• _Supplied records_
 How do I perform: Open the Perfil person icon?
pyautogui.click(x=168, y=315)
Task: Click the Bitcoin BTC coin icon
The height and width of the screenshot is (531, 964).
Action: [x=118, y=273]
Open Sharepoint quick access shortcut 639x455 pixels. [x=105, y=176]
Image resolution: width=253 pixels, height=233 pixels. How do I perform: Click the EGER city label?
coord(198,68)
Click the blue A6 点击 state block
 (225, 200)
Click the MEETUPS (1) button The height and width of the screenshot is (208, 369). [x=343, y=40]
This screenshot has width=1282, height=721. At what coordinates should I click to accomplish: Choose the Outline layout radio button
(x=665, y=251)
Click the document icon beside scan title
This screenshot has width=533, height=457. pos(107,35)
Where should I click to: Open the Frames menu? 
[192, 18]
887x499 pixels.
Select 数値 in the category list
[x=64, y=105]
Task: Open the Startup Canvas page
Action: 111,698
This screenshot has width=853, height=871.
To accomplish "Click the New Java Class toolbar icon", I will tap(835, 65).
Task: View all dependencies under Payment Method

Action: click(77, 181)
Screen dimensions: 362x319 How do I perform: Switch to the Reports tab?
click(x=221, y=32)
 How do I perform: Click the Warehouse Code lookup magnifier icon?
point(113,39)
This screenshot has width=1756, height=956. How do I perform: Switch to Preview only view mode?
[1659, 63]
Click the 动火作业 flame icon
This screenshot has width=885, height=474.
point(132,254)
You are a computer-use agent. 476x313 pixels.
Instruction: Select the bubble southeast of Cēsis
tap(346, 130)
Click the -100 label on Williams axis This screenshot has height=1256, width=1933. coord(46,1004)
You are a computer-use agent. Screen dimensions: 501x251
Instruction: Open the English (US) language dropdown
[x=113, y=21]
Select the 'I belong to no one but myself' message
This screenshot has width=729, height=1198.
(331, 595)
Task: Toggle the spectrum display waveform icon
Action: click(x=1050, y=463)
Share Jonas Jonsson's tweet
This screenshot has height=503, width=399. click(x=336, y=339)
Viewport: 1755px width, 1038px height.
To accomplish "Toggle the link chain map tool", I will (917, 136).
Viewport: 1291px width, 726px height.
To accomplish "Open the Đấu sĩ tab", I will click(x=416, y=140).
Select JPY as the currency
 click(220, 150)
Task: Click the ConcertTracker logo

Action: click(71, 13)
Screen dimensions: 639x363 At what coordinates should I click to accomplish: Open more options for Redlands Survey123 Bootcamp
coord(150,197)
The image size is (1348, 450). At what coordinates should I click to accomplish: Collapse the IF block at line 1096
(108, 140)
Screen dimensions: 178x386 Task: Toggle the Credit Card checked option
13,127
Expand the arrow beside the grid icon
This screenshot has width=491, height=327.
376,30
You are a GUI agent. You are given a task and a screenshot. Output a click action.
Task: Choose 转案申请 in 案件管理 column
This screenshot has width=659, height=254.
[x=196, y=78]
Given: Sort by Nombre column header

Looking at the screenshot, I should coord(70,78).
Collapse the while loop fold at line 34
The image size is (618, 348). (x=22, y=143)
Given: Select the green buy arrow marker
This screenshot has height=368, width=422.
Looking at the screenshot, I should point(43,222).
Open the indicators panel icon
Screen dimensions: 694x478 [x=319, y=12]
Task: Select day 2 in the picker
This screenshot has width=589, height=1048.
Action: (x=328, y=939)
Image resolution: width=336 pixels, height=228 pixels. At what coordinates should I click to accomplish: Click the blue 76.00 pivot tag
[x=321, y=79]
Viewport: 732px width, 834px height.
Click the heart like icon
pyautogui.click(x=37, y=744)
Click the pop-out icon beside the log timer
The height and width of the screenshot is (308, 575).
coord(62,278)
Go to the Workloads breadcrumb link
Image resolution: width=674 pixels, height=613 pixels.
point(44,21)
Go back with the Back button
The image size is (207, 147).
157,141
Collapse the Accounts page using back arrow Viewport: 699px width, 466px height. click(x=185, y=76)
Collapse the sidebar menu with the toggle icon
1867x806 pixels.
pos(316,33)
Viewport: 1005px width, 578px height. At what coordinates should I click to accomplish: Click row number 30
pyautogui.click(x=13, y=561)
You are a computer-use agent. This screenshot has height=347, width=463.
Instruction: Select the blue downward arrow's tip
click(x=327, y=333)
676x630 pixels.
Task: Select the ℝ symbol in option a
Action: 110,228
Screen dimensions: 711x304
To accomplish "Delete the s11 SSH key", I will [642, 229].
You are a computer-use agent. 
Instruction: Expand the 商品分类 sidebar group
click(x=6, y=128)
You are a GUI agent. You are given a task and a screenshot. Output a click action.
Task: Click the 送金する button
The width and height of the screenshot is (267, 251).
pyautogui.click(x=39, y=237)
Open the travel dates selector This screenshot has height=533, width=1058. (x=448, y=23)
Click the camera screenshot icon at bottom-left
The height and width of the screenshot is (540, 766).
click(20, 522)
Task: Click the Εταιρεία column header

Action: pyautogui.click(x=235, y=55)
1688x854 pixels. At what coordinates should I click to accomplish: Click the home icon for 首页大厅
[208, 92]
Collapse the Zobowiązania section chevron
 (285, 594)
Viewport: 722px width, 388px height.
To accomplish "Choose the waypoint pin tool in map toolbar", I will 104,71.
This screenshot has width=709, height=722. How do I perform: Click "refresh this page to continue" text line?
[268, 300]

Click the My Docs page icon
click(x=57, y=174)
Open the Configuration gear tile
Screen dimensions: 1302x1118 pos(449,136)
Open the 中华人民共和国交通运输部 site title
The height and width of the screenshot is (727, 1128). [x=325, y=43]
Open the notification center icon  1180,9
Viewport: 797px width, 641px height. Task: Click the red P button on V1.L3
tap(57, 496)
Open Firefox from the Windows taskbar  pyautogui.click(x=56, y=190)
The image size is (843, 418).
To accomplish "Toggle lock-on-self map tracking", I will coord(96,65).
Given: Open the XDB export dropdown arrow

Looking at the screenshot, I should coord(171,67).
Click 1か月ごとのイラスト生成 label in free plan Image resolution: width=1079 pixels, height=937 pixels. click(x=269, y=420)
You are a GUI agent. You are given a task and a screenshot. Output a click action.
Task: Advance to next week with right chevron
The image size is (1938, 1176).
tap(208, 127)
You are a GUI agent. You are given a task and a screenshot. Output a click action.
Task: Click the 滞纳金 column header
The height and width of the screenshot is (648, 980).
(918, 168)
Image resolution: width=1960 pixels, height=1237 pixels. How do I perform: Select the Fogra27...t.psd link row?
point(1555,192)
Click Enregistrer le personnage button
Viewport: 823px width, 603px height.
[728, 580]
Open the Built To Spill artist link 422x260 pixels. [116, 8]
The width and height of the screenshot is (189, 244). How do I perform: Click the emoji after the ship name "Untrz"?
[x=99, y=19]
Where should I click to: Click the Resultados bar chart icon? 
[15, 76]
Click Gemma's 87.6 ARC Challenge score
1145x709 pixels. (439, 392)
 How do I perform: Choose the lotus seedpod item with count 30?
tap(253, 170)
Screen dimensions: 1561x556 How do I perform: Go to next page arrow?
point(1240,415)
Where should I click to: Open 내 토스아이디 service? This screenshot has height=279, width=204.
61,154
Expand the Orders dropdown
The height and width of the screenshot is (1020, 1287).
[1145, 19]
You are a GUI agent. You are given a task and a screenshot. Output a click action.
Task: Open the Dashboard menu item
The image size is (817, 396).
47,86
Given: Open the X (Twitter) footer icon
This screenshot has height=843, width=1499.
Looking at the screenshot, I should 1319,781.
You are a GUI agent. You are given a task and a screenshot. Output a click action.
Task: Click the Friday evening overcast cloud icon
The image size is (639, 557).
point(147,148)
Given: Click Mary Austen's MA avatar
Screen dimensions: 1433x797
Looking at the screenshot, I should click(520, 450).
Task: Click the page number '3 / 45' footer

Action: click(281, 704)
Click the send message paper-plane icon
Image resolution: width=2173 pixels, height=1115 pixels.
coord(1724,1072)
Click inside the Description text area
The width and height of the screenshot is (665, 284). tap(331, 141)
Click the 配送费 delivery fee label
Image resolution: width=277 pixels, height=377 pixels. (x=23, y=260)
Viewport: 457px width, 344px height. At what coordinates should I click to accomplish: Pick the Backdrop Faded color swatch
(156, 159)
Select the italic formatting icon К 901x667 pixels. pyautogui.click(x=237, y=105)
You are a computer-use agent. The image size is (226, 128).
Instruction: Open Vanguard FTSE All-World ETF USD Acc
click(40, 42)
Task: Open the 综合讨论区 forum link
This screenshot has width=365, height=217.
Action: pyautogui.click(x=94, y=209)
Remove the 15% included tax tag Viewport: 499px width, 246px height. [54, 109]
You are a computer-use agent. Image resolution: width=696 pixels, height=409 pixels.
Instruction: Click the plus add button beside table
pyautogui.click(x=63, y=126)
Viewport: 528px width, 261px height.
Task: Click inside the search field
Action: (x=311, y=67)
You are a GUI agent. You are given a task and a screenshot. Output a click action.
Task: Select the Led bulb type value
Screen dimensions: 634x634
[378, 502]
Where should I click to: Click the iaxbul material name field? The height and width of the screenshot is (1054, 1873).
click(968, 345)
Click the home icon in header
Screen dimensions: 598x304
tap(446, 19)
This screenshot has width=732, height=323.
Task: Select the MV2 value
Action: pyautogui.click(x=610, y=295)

• _Required work_
Copy the entries from the line with "Viewport: 1005px width, 578px" up to and including the line with "pyautogui.click(x=39, y=237)", substituting "sidebar section" for "sidebar group" and keeping everything else unchanged.

• _Task result_
Viewport: 1005px width, 578px height. At what coordinates should I click to accomplish: Click row number 30
pyautogui.click(x=13, y=561)
You are a computer-use agent. This screenshot has height=347, width=463.
Instruction: Select the blue downward arrow's tip
click(x=327, y=333)
676x630 pixels.
Task: Select the ℝ symbol in option a
Action: 110,228
Screen dimensions: 711x304
To accomplish "Delete the s11 SSH key", I will [642, 229].
You are a computer-use agent. 
Instruction: Expand the 商品分类 sidebar section
click(x=6, y=128)
You are a GUI agent. You are given a task and a screenshot. Output a click action.
Task: Click the 送金する button
The width and height of the screenshot is (267, 251).
pyautogui.click(x=39, y=237)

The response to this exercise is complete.